Item position entries
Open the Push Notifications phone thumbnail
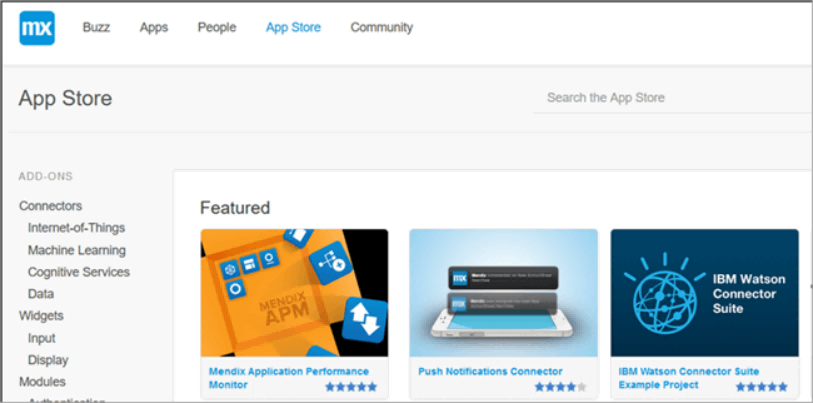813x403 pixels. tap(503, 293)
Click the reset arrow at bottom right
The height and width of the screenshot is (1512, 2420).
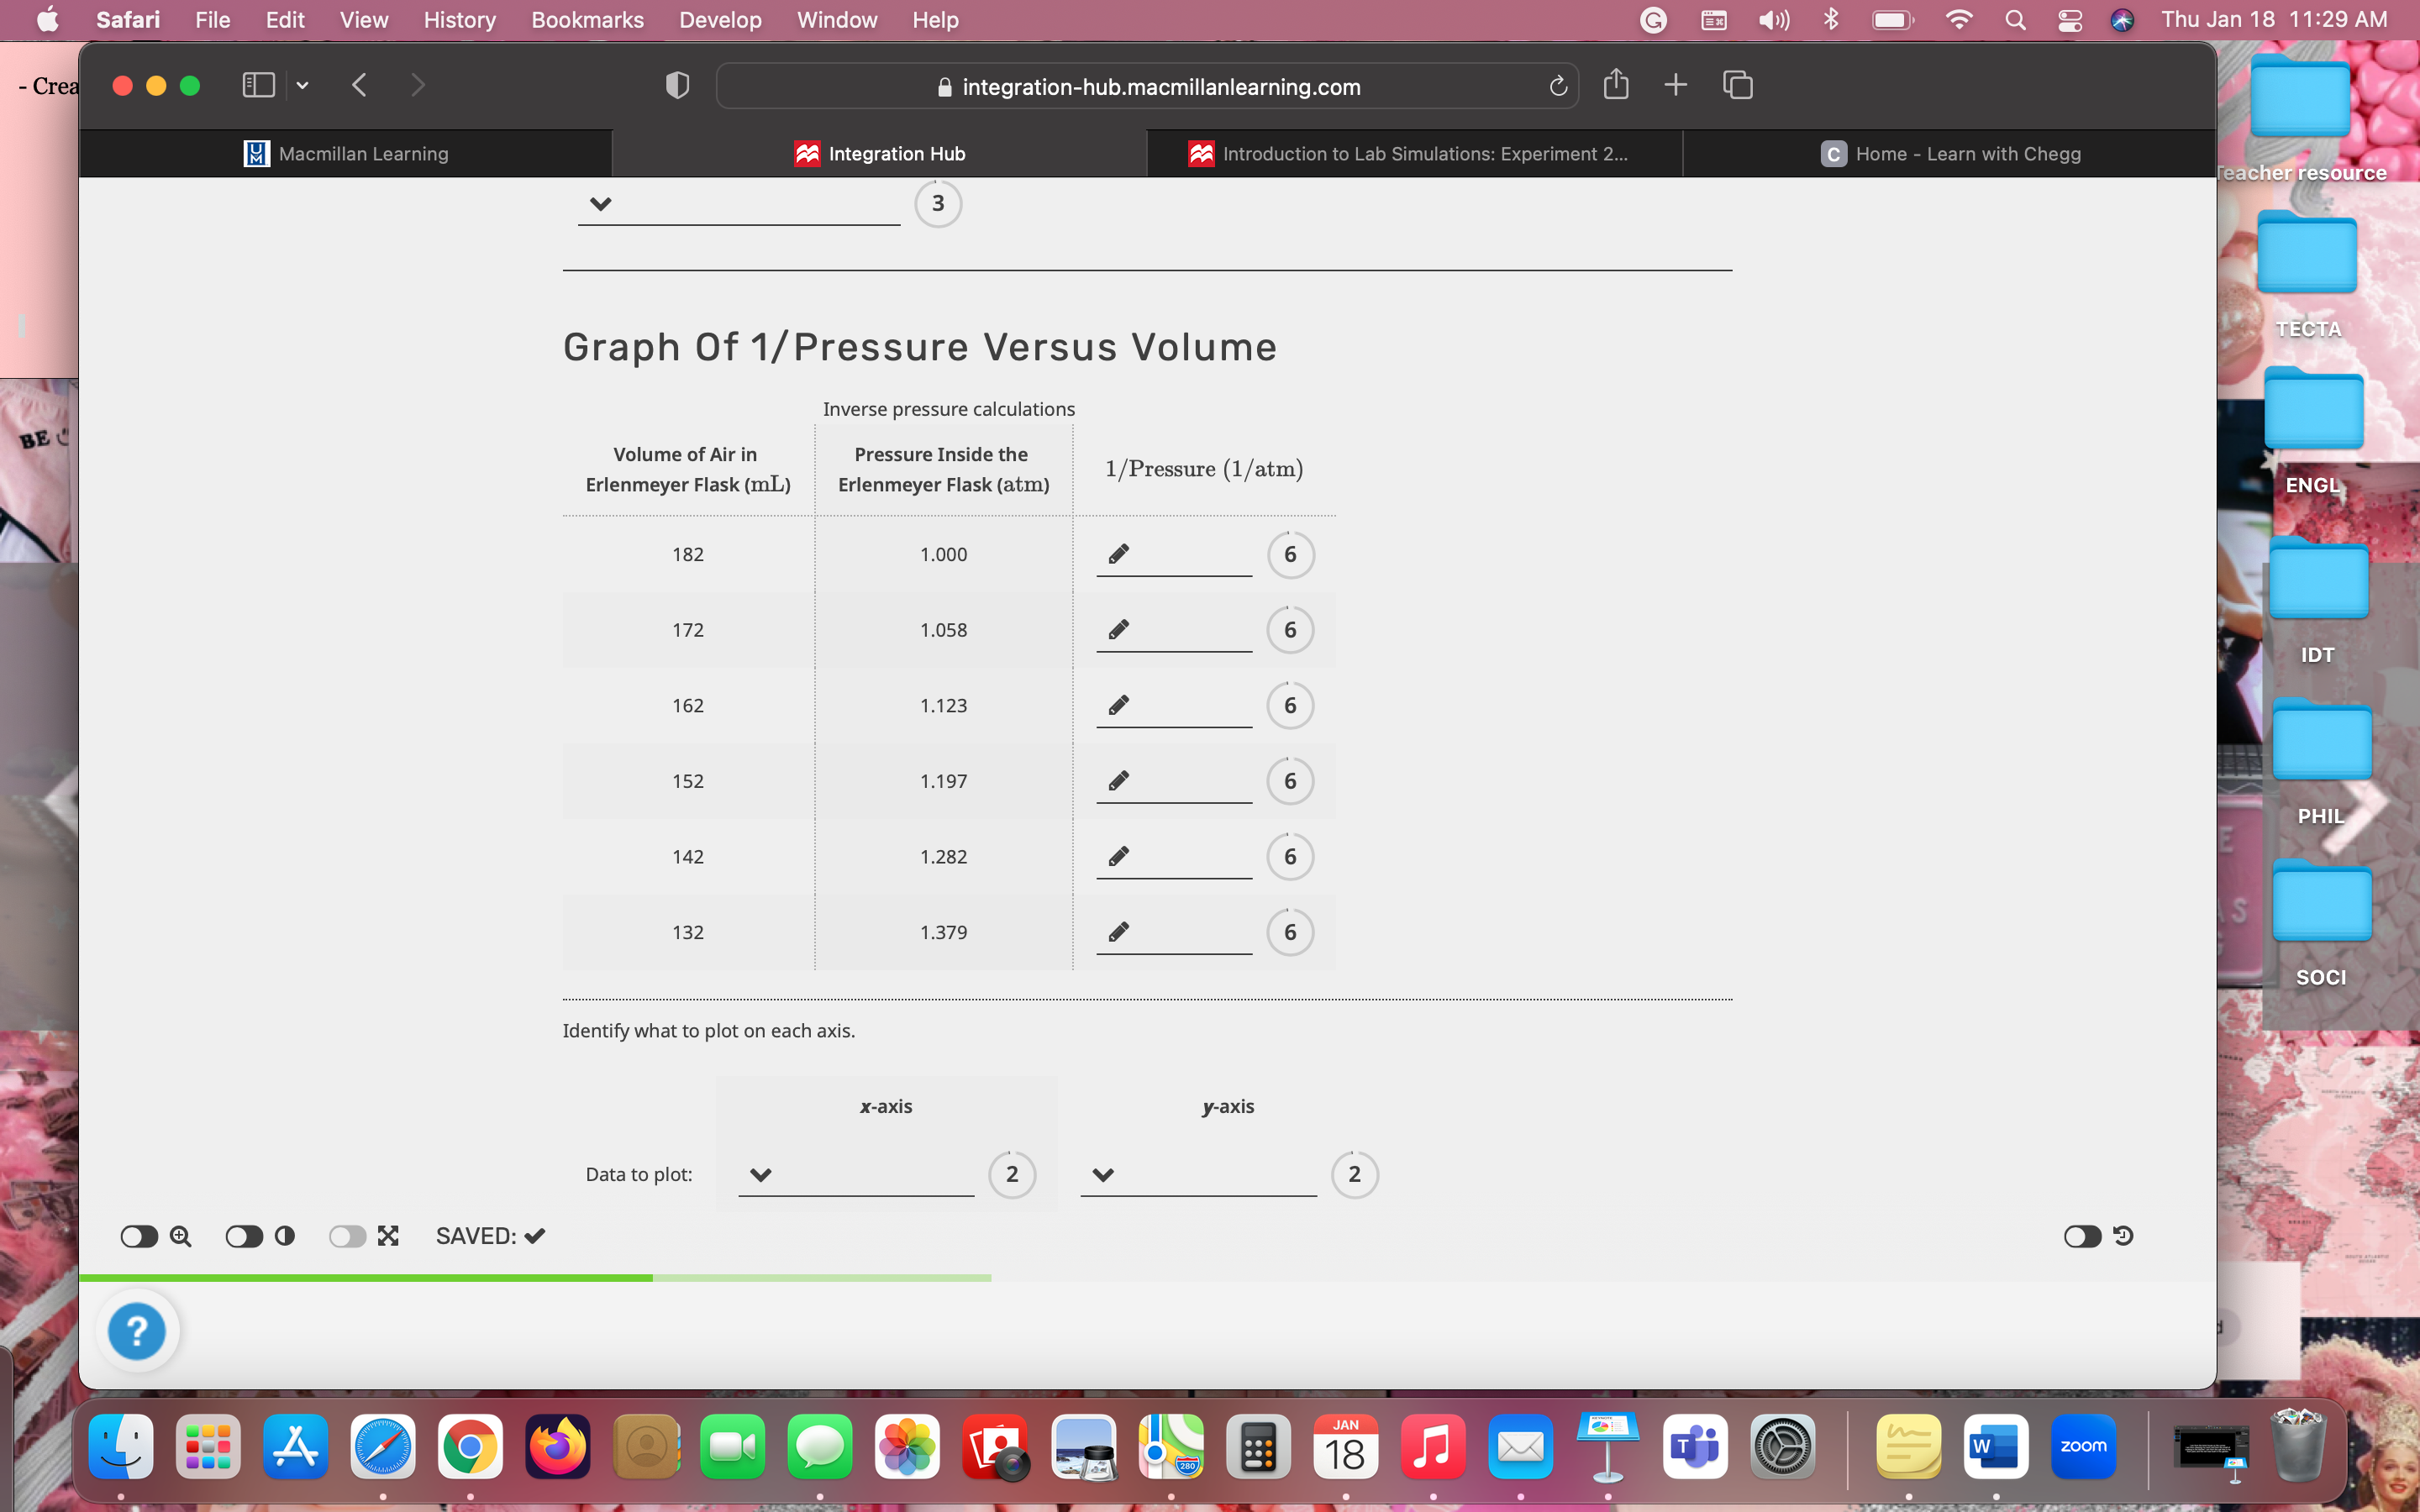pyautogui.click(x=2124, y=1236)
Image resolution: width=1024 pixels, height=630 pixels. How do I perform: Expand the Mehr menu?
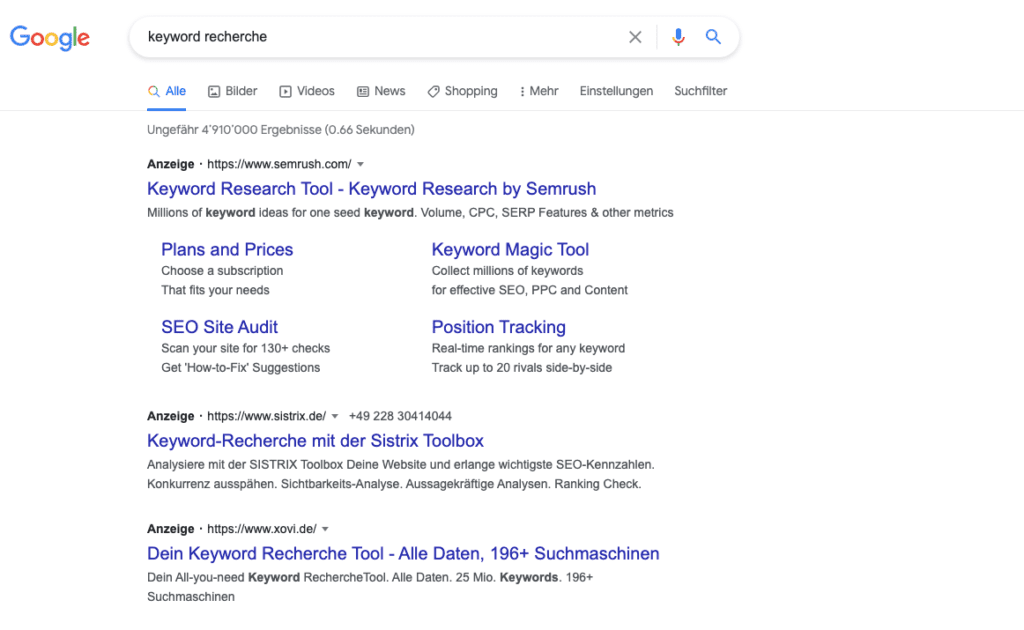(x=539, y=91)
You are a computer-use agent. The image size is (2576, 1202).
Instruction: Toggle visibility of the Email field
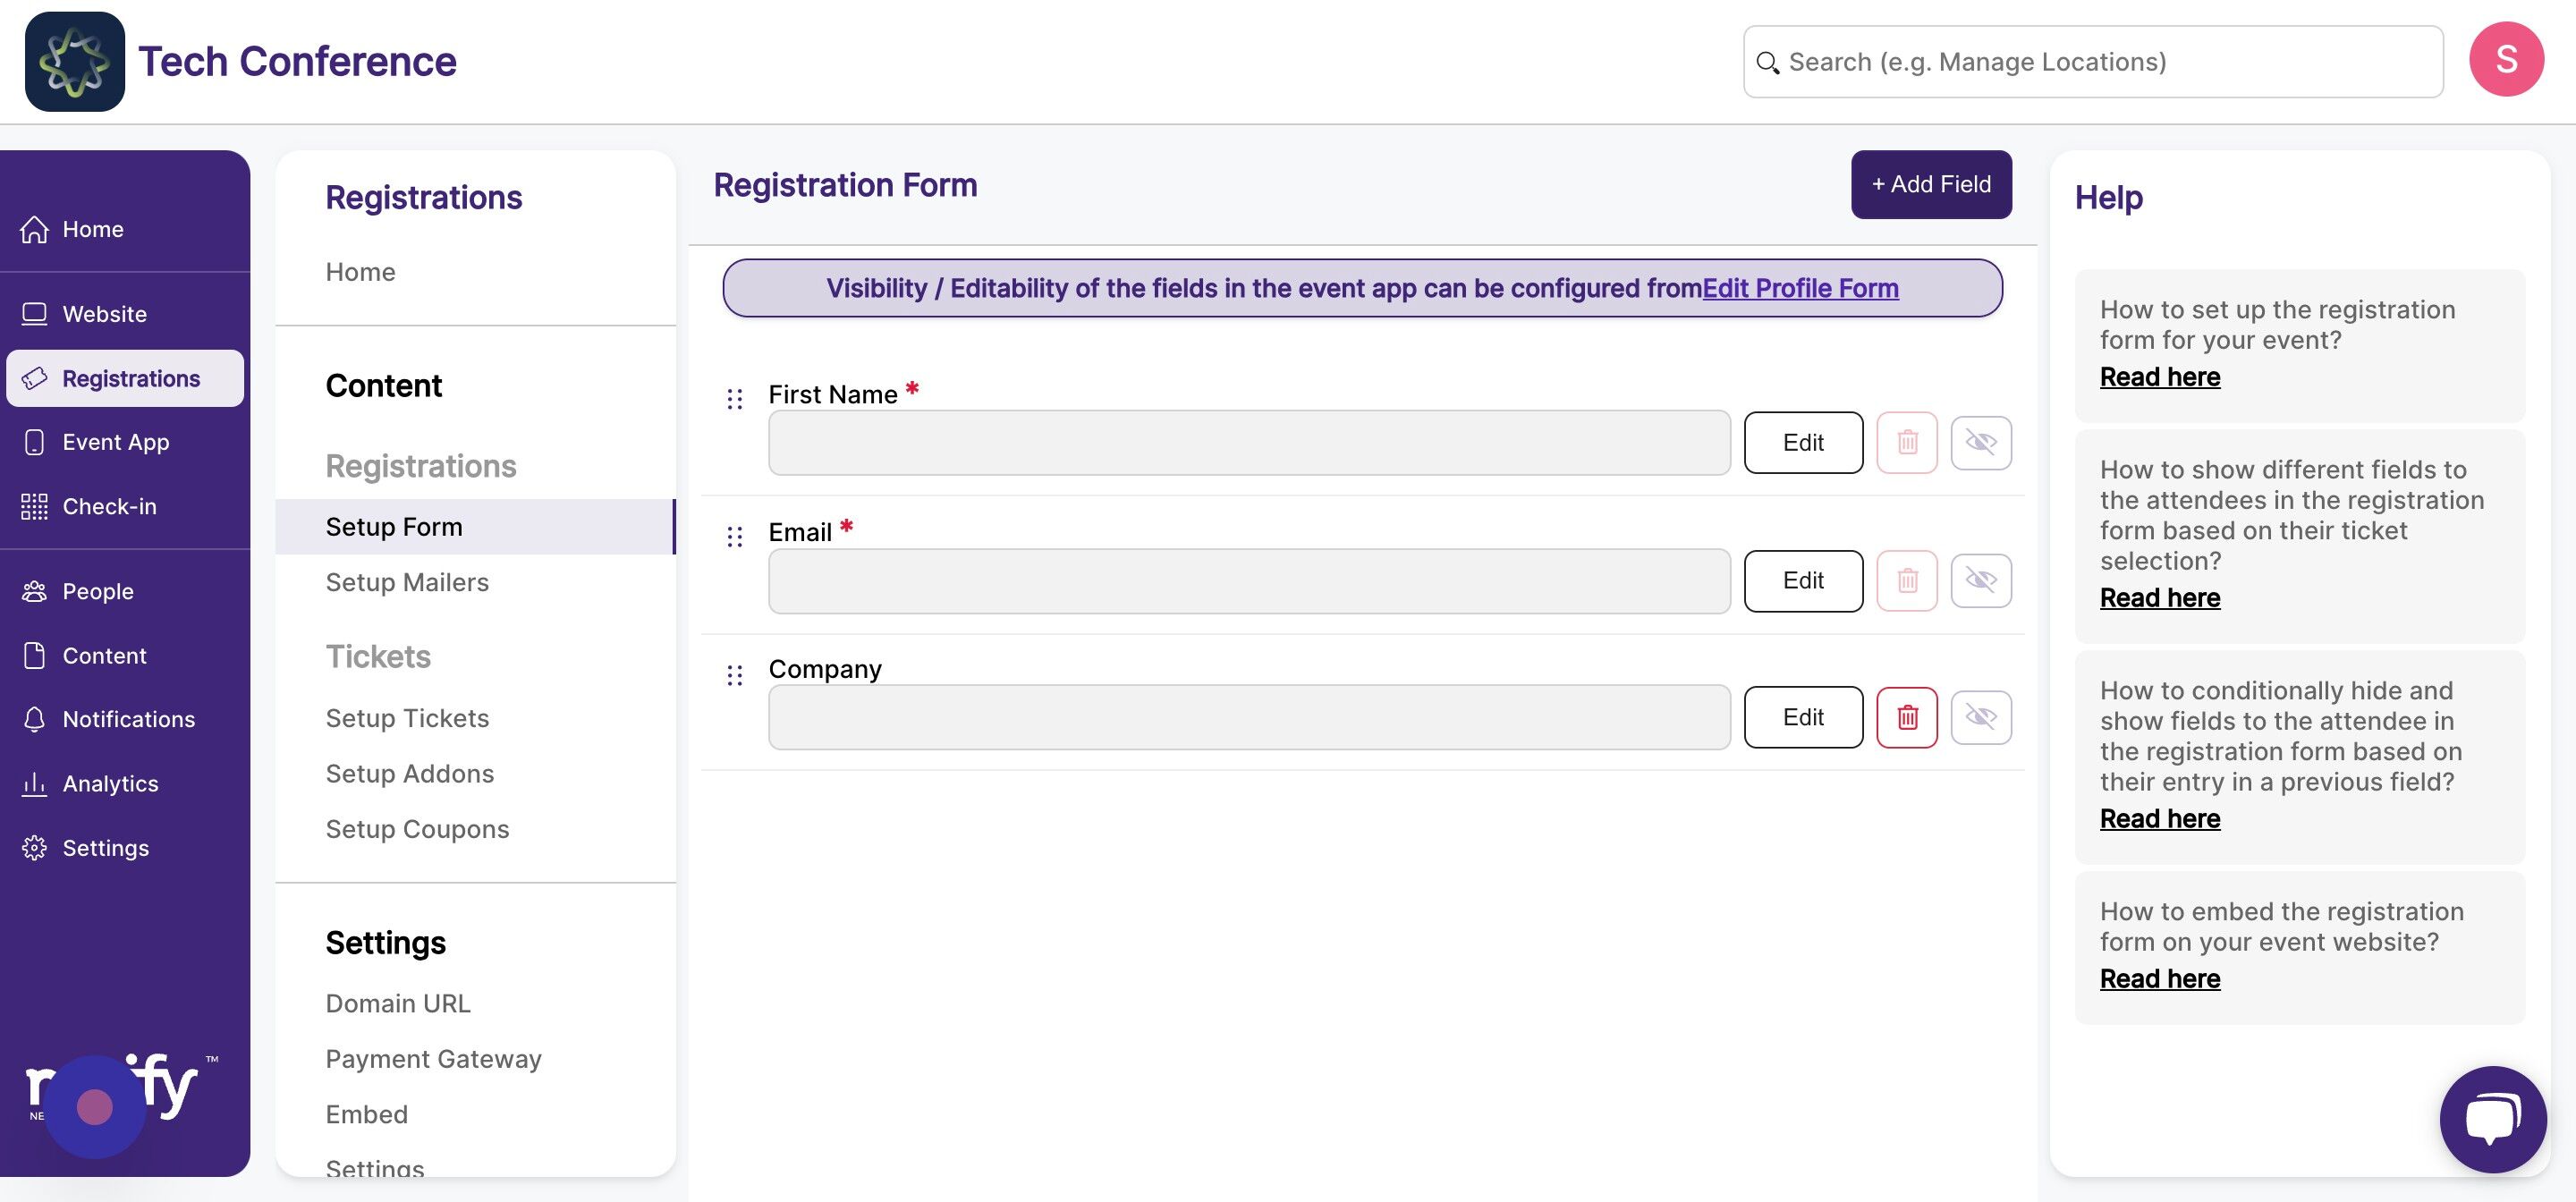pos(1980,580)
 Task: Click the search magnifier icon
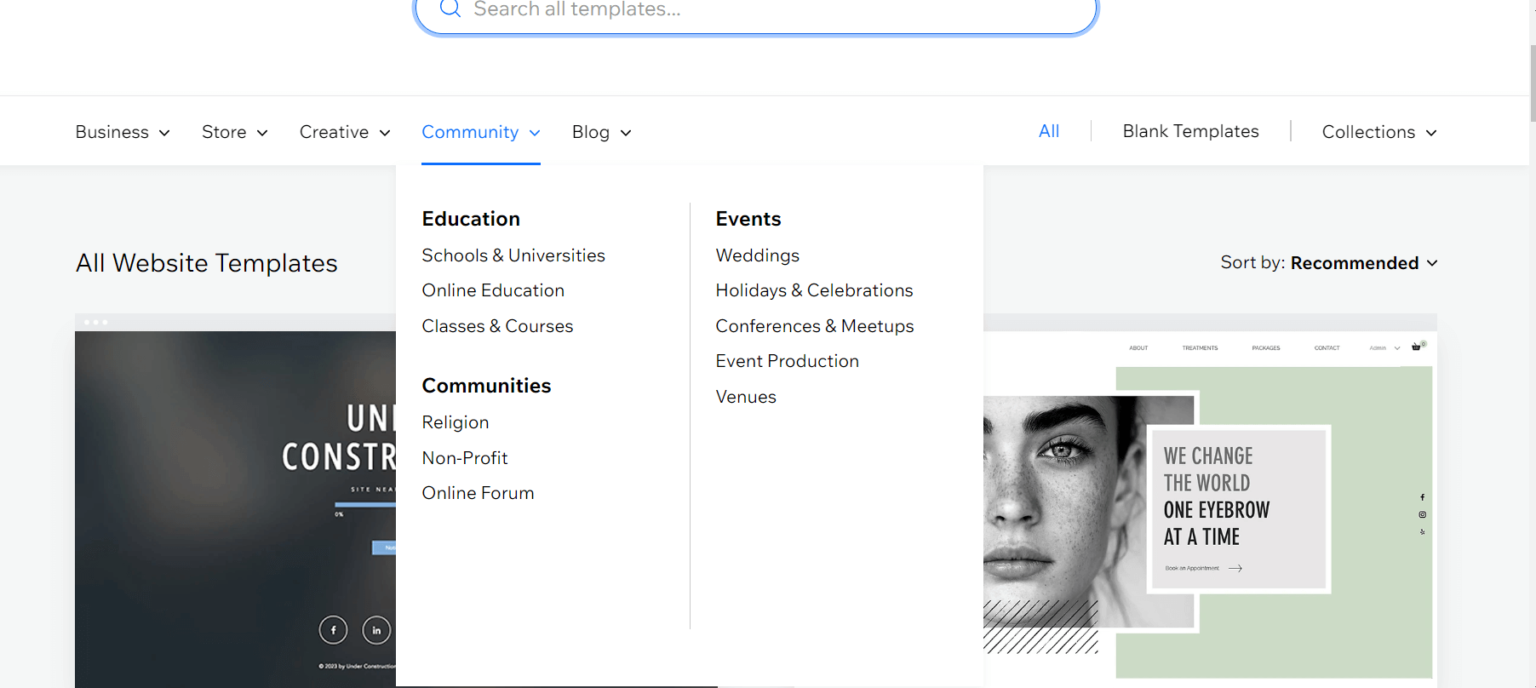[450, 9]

◆ Challenge
Please copy all of the data above word for word, leaving out the pictures.

◆ Response to this task
Open the Push Notifications phone thumbnail
813x403 pixels. tap(503, 293)
Click the reset arrow at bottom right
The height and width of the screenshot is (1512, 2420).
pyautogui.click(x=2124, y=1236)
Image resolution: width=1024 pixels, height=630 pixels. How do I perform: Expand the Mehr menu?
(x=539, y=91)
You are a computer-use agent. The image size is (2576, 1202).
Instruction: Toggle visibility of the Email field
pos(1980,580)
 Task: Click the search magnifier icon
[450, 9]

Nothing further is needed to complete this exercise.